VISITA NO ARRAIAL



Certo dia do ano de 1702, ao amanhecer, o galope de um cavalo soou na rua principal do povoado de Riacho Torto.

Terêncio Cascudo abria seu armazém de secos e molhados quando o cavaleiro estacou a montaria em frente ao seu estabelecimento. O homem amarrou o animal em um moirão, tirou o chapéu e bateu a poeira antes de entrar. Vestia um gibão de couro sobre a camisa de algodão, calça larga e calçava botas de cano alto. Trazia na cintura, uma espada com punho de prata.

- O senhor, por gentileza, pode dar uma caneca de água a um viajante sedento?

- Sim senhor, num instante. Terêncio foi até uma tina com água e retornou com uma caneca cheia, que o desconhecido bebeu sem respirar.

- Pelo jeito o senhor vem de muito longe!...
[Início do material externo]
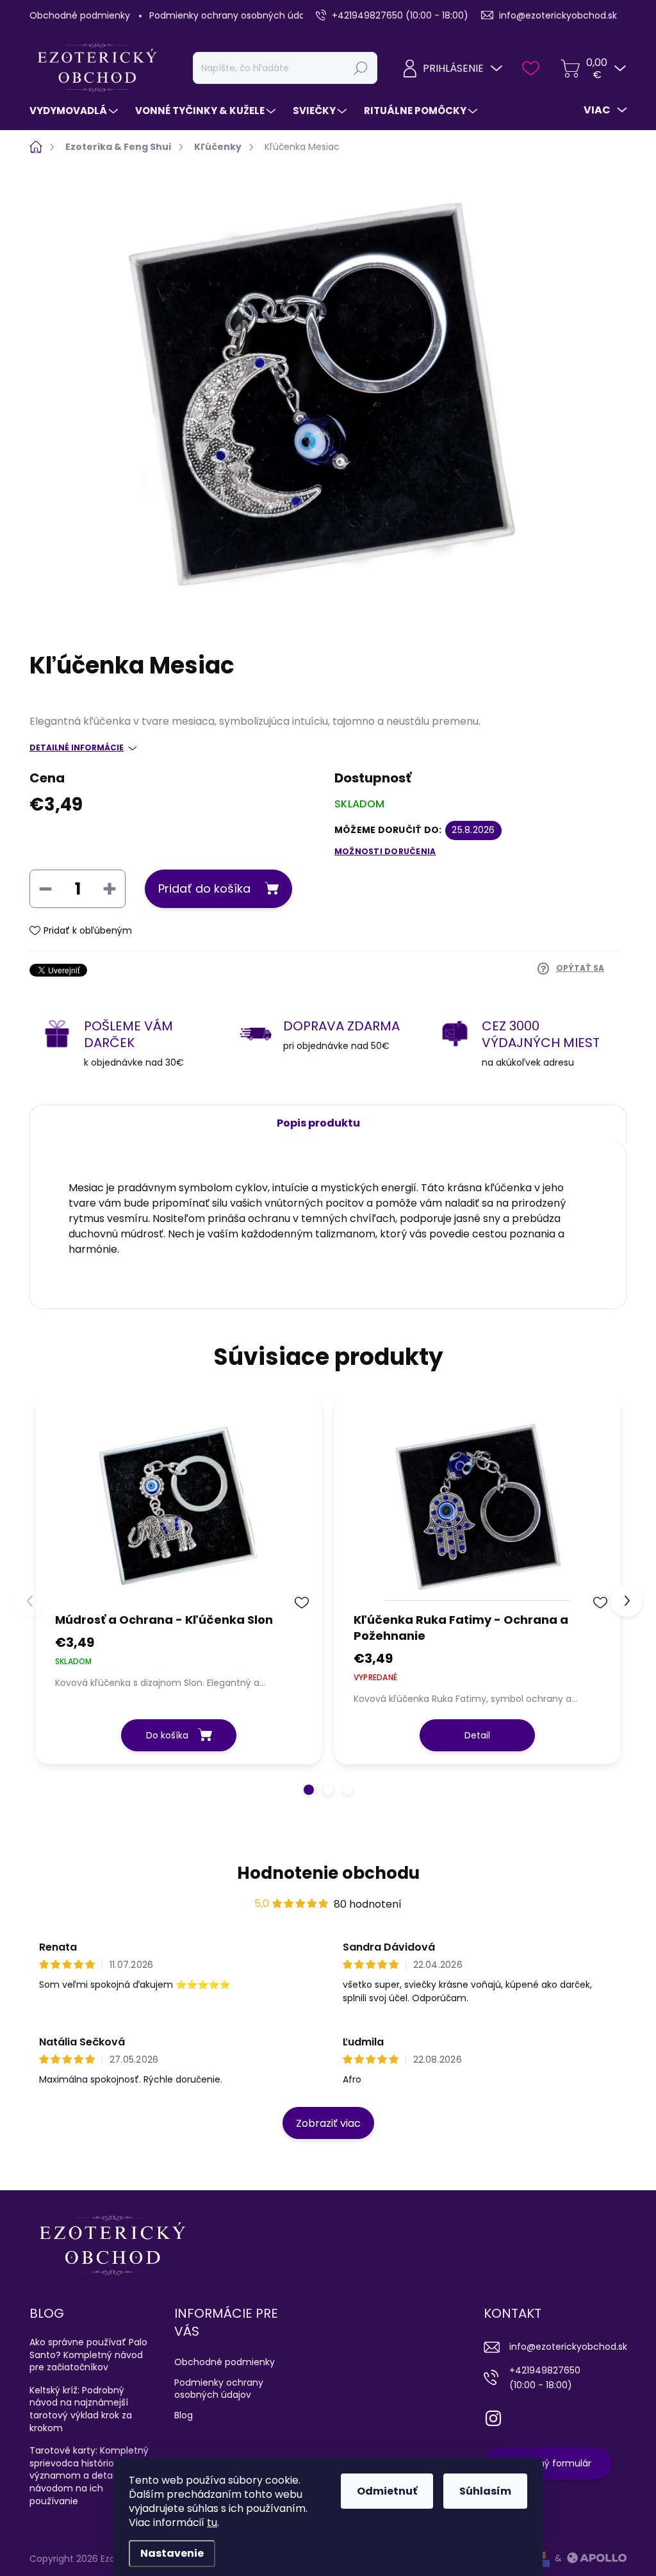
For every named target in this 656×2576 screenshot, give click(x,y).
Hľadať (360, 68)
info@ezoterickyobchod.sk (568, 2346)
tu (212, 2522)
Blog (183, 2415)
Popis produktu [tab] (318, 1123)
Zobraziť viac (328, 2123)
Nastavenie (172, 2553)
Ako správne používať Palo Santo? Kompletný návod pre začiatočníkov (88, 2355)
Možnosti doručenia (385, 851)
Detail (477, 1735)
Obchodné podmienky (79, 15)
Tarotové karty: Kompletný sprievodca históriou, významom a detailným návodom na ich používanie (89, 2475)
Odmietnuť (387, 2491)
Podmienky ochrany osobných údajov (233, 15)
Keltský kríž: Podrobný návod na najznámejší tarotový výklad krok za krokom (80, 2409)
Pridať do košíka (204, 888)
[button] (308, 1790)
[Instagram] (493, 2415)
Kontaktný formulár (547, 2463)
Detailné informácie (76, 748)
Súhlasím (485, 2491)
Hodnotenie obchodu (328, 1873)
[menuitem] (75, 110)
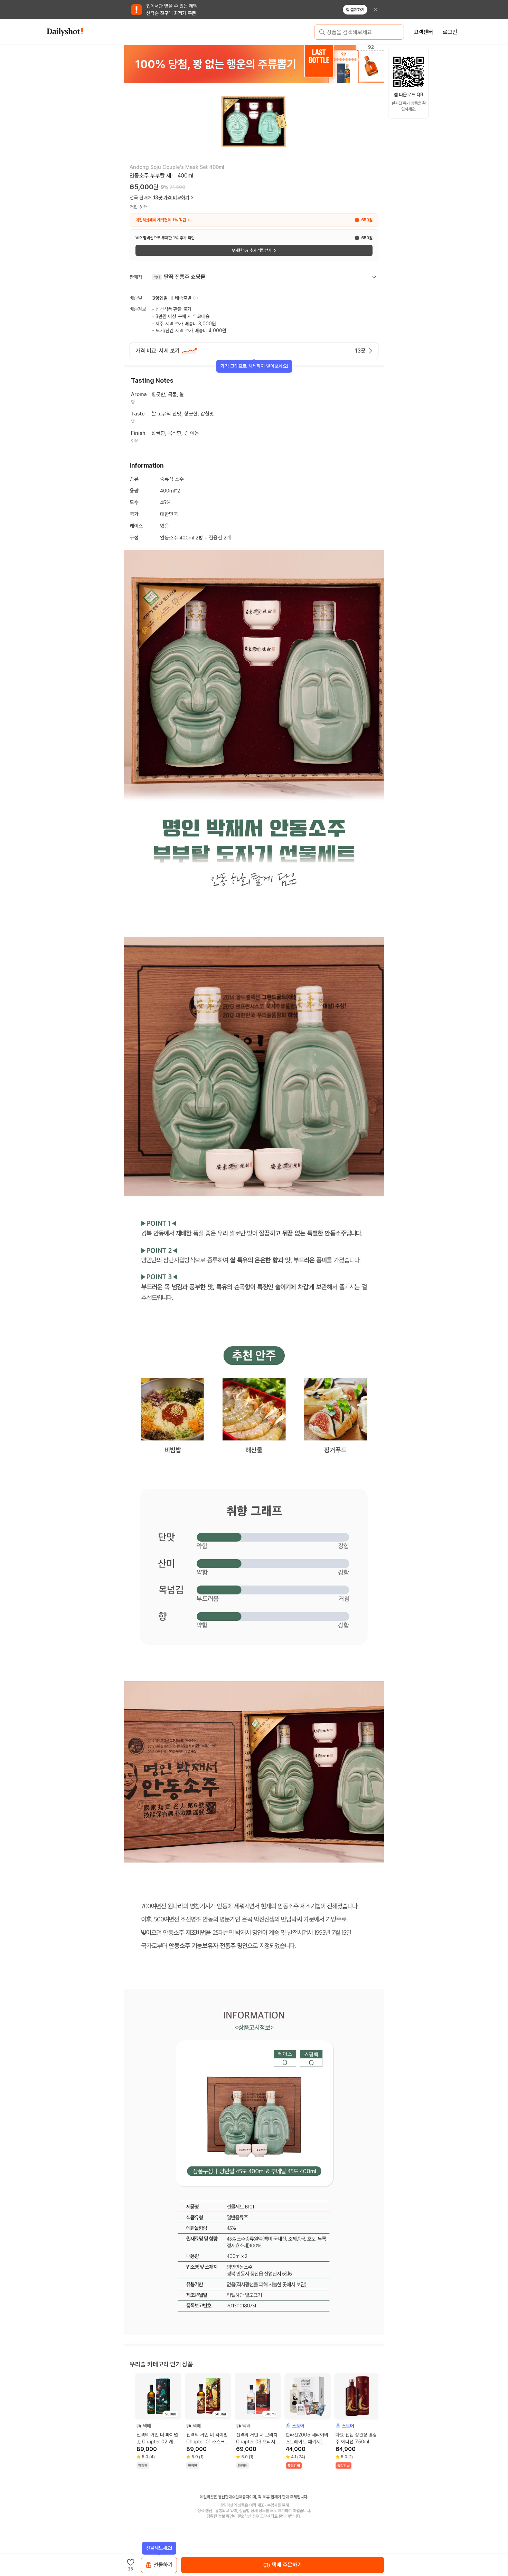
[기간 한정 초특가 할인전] (265, 64)
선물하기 (163, 2564)
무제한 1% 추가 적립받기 (251, 250)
O homem devolveu a caneca e respondeu:

- Cavalguei metade da noite, desde o vale de Rio Pardo.

- Vossa montaria também há de estar com sede...

- Este fica para depois. Agora preciso falar com o Alcaide desta província.

- Alcaide?

- Pois, o governador deste arraial!...

- Ah! Pois é Jerônimo Falcão, mas ele não está na cidade não, saiu para visitar um parente que se encontra doente. Nessas horas respondo eu pelo cargo. Terêncio Cascudo, às suas ordens...

Os dois homens apertaram-se as mãos.

- Me chamo Setembrino Pereira, alferes, soldado da guarda do senhor governador-geral. Venho avisar que sua excelência está em viagem para a capital e chega a este arraial hoje ainda, para passar a noite.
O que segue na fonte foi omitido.